Enunciado - Copia el tramo del texto sobre los límites y la educación que va desde "Por otra parte, la" hasta "con absoluta fidelidad.", y pon "estímulo" en lugar de "catalizador".

Fragmento seleccionado -
* * * * *
No soy partidaria de poner límites, y creo no haberlo hecho con mi hija antes de su mayoría de edad más allá de lo que puede considerarse 'normal'. Creo que, aunque difícil, es más efectivo tratar de educar para sensibilizar, pues los límites y prohibiciones fomentan el afán de transgredirlos, y las soluciones punitivas son tan desacertadas como las coercitivas, que lejos de ser disuasorias animan a franquear la barrera.

Por otra parte, la censura me parece reprobable, por más que ciertas actitudes también lo sean, y mucho.

El humor ha sido siempre un buen catalizador. Coincidiendo con mi ingreso en la Universidad se estrenó en 1986 una excelente película -disiento por completo de la crítica italiana de la época- dirigida por Jean-Jacques Annaud, basada en una magnífica novela de Umberto Eco, El nombre de la rosa. Pocas películas me han parecido tan a la altura del libro que le sirve de base como esta, que consigue recrear la historia y el ambiente con absoluta fidelidad.
* * * * *
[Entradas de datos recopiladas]
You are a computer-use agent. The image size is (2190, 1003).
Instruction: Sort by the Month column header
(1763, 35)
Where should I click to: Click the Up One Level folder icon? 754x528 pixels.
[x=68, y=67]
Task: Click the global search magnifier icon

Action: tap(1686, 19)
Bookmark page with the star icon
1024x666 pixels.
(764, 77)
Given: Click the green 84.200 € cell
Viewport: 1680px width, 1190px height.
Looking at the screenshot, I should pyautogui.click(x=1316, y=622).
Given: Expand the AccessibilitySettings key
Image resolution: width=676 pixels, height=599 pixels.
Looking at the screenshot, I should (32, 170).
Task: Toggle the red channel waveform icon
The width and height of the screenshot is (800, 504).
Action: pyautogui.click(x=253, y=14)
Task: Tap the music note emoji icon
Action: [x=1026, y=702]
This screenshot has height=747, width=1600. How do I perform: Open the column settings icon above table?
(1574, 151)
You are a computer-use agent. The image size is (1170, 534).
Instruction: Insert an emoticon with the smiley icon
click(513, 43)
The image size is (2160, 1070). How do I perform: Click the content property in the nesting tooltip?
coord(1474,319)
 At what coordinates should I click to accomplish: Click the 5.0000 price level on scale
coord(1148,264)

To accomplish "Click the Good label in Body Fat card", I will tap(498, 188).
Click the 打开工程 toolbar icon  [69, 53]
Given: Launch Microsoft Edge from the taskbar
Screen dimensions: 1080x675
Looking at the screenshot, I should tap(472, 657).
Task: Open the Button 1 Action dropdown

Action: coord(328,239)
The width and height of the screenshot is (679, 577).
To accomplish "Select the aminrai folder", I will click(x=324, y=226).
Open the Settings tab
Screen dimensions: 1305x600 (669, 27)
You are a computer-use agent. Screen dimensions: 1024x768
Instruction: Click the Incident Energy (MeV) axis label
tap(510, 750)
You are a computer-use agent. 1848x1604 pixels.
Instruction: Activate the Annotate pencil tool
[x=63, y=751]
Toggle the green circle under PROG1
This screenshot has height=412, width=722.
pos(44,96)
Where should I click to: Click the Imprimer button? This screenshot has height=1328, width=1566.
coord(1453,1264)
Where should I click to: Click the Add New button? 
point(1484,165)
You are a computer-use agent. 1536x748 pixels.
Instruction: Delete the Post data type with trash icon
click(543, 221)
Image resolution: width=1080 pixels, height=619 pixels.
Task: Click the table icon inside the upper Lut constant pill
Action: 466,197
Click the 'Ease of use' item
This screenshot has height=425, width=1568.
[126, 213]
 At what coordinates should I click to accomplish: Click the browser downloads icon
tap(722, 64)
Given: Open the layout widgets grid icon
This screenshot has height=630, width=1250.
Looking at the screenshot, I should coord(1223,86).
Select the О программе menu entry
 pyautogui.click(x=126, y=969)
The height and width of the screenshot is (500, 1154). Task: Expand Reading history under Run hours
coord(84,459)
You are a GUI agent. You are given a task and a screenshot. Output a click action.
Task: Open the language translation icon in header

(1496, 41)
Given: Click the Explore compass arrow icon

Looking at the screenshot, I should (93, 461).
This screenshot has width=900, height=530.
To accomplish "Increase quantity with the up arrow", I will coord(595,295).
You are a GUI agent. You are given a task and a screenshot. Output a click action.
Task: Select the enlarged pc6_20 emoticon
* * * * *
Solución -
Por otra parte, la censura me parece reprobable, por más que ciertas actitudes también lo sean, y mucho.

El humor ha sido siempre un buen estímulo. Coincidiendo con mi ingreso en la Universidad se estrenó en 1986 una excelente película -disiento por completo de la crítica italiana de la época- dirigida por Jean-Jacques Annaud, basada en una magnífica novela de Umberto Eco, El nombre de la rosa. Pocas películas me han parecido tan a la altura del libro que le sirve de base como esta, que consigue recrear la historia y el ambiente con absoluta fidelidad.